--- EXERCISE AIM ---
When you transcribe the entries below, keep the wording exact and omit the pictures.

RECORDS SUPPLIED START

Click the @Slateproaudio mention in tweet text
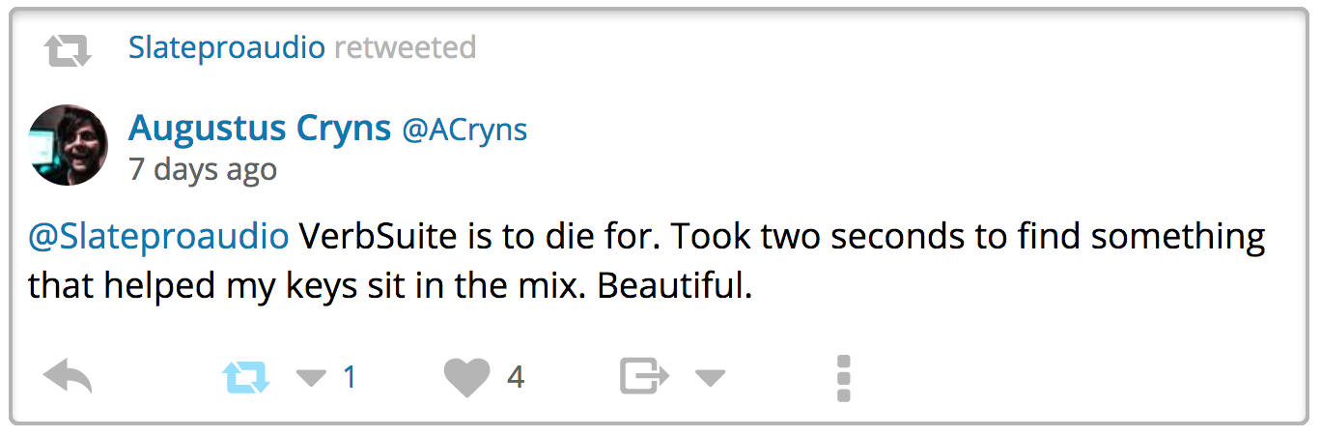Screen dimensions: 1321x437 pyautogui.click(x=158, y=236)
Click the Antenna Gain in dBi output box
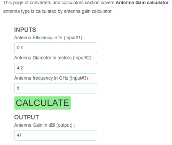 pyautogui.click(x=55, y=135)
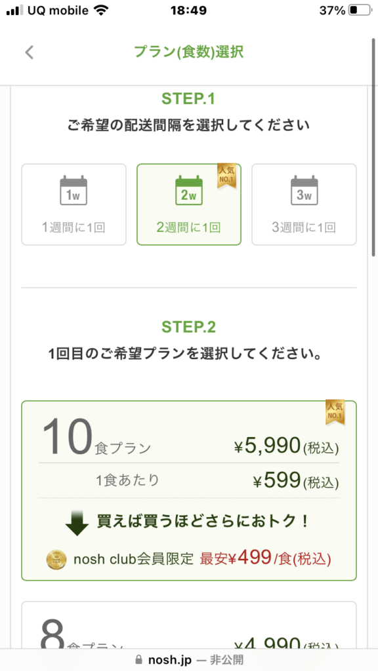Select the 3週間に1回 delivery interval

305,204

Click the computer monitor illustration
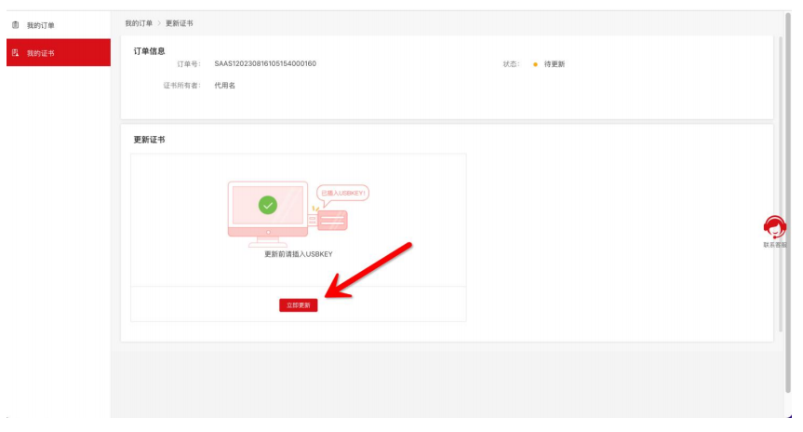click(268, 209)
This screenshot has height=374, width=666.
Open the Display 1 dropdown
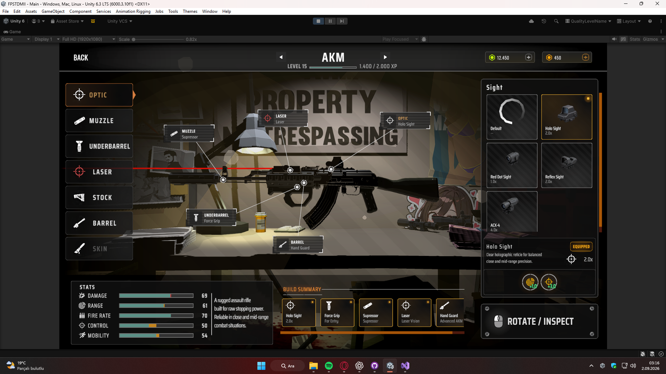coord(47,39)
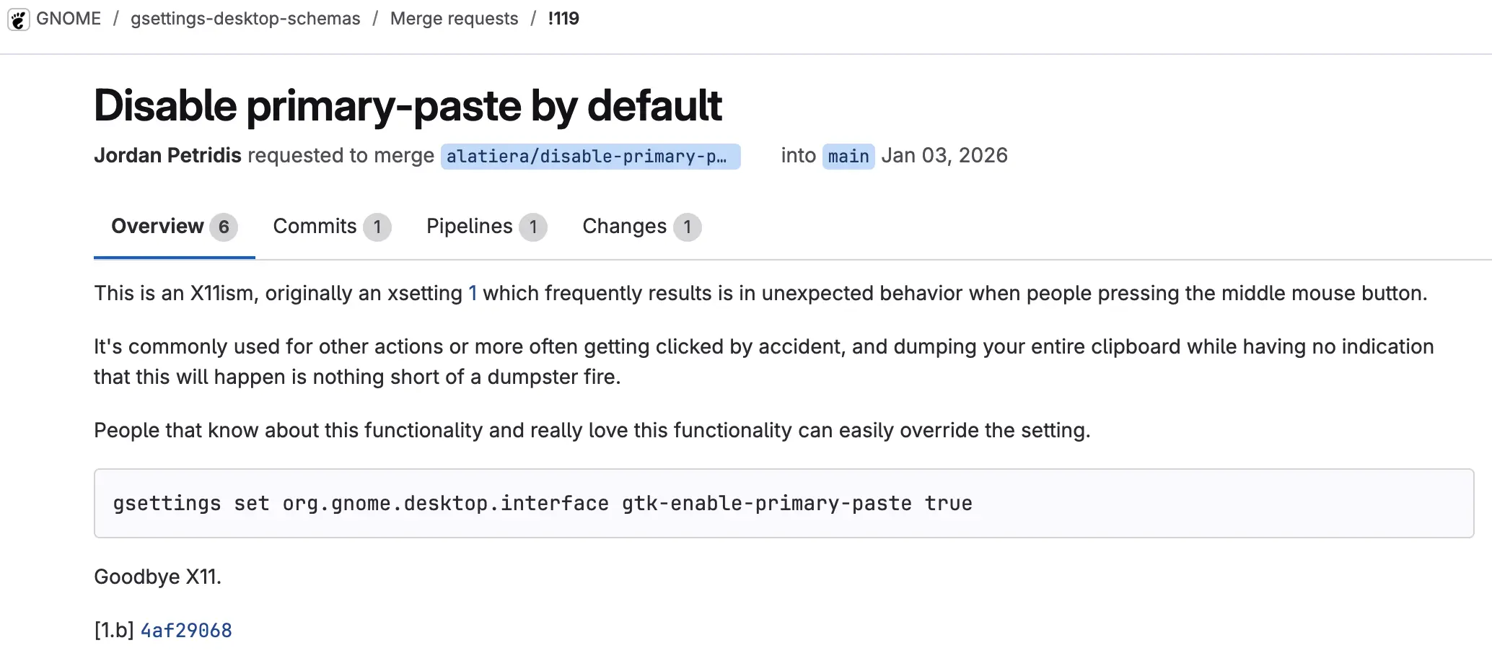The height and width of the screenshot is (661, 1492).
Task: Click the GNOME foot logo icon
Action: [18, 19]
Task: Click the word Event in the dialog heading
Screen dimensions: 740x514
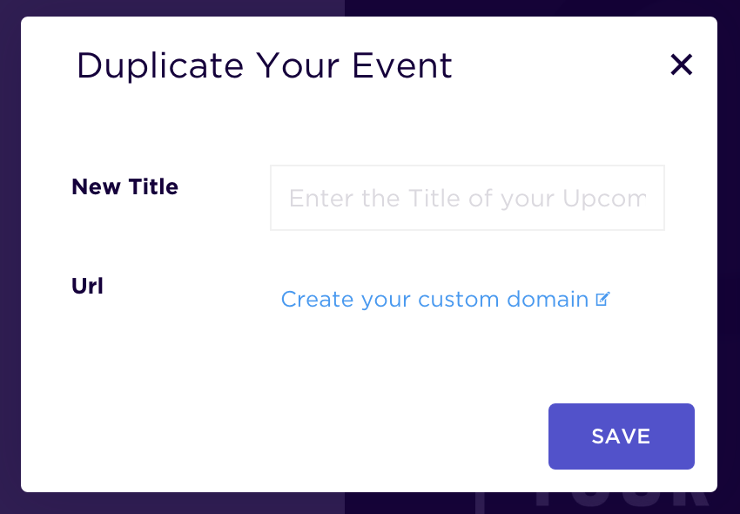Action: pos(402,65)
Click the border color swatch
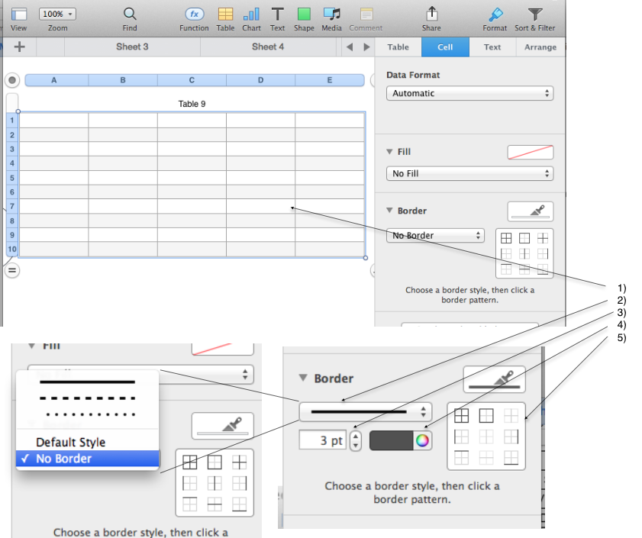This screenshot has height=538, width=642. click(392, 440)
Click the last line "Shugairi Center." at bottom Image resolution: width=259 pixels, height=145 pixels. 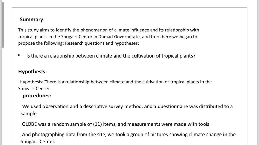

RECORDS SUPPLIED END

--- OUTPUT OF THE EXERCISE ---
Click the @Slateproaudio mention in tweet text
Screen dimensions: 1321x437 pyautogui.click(x=158, y=236)
Click the Antenna Gain in dBi output box
 pyautogui.click(x=55, y=135)
Select the 3週間に1回 delivery interval

305,204

Click the computer monitor illustration
click(268, 209)
This screenshot has height=374, width=666.
Open the Display 1 dropdown
coord(47,39)
The height and width of the screenshot is (661, 1492).
Task: Click the GNOME foot logo icon
Action: [18, 19]
Task: Click the word Event in the dialog heading
Screen dimensions: 740x514
Action: pos(402,65)
Click the border color swatch
This screenshot has height=538, width=642. click(392, 440)
Click the last line "Shugairi Center." at bottom Image resolution: width=259 pixels, height=145 pixels. 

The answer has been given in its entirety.